Зайцев бережно взял в руку вторую — еще живую — косу.
В кабинете он снял трубку.
— Разговорил? Показала? — удивленно зашуршал голос Самойлова. Искренне: — Ну молодец, Вася. Высидел. Давай, пишу. Погоди, только лист заправлю.
Зайцев слушал хруст рычага. Треск заправляемой бумаги с копировальными листами. Слушал стук — Самойлов набирал стандартное начало документа.

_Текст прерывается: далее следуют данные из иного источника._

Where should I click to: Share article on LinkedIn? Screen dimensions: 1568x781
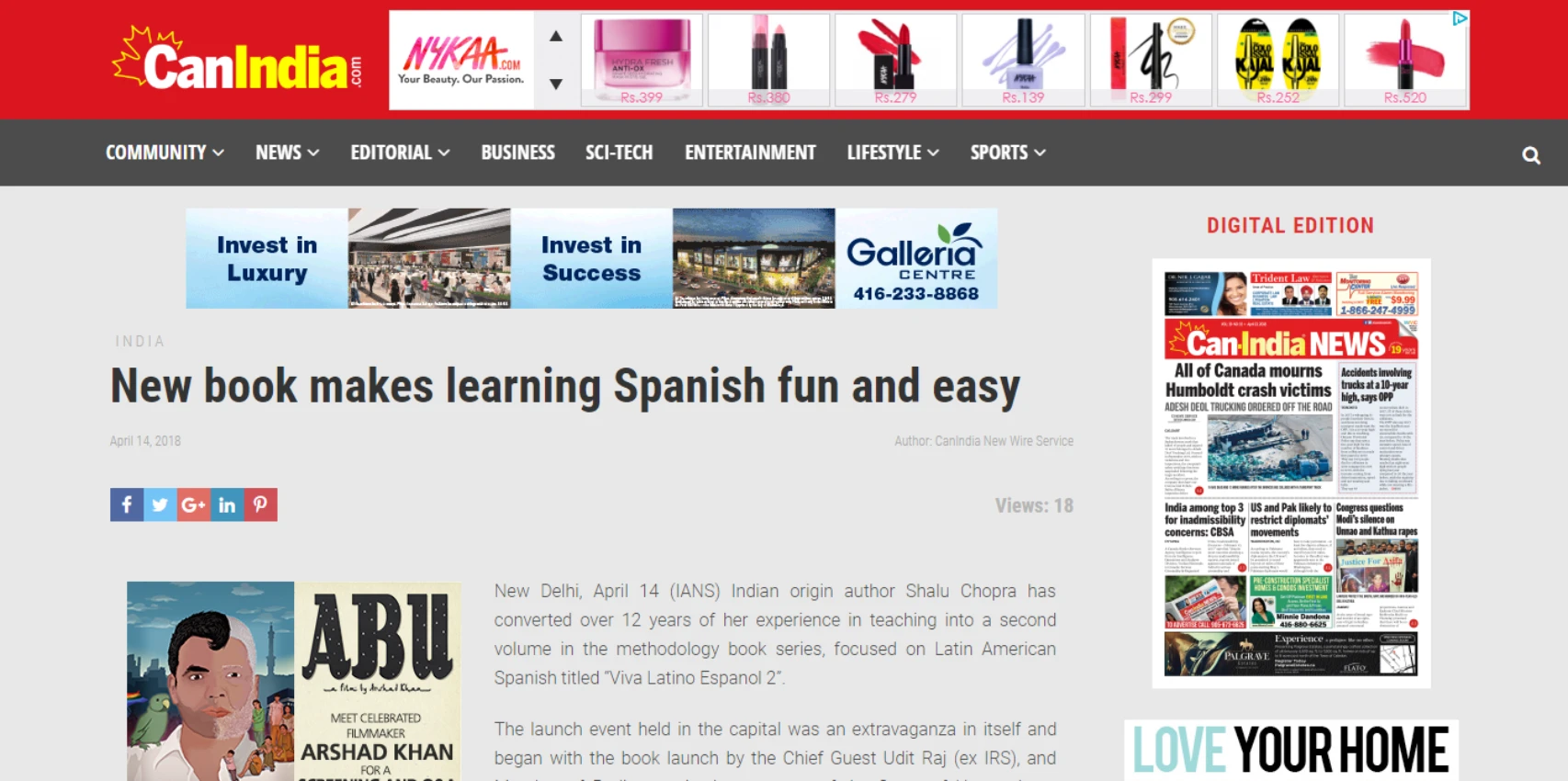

А сам все листал, перебирал снимки.
Кого? В самом деле: кого? Сам Ломброзо махнул бы: всех. Сросшиеся уши, низкие лбы, кособокие, свернутые, непропеченные лица, слишком широкие переносицы. Выбирай не хочу.
Но в том‑то и дело, что не все. Этих отобрали жильцы, которые давно выучили шпану в лицо. Но кто из них по факту напал на Петрову?
По факту там в палате потерпевшая, Мария Николаевна Петрова, работница завода, 1914 года рождения, просто потрогала рукой воздух, потом неровный край волос. Будто с удивлением привыкая не к новой прическе — к новому телу. А потом легла. Укрылась одеялом до самого подбородка. И закрыла глаза.
Вот и все.
Но все‑таки не свернулась в позе эмбриона. Не накрылась с головой. Не отвернулась спиной к миру.
И Зайцев просто собрал фотографии. Вышел из палаты. Притворил за собой дверь.
— Закончили? Завтра в то же время? — спросила медсестра, дежурившая в коридоре. Лампа под зеленым абажуром была зажжена. От этого казалось, что уже наступил вечер.
— Завтра не надобно. Закончили, — ответил ей Зайцев.
Вот и все факты.
Он не сразу заметил, что треск машинки возле уха стих.
— Ну? — позвала телефонная трубка. — Готов. Диктуй.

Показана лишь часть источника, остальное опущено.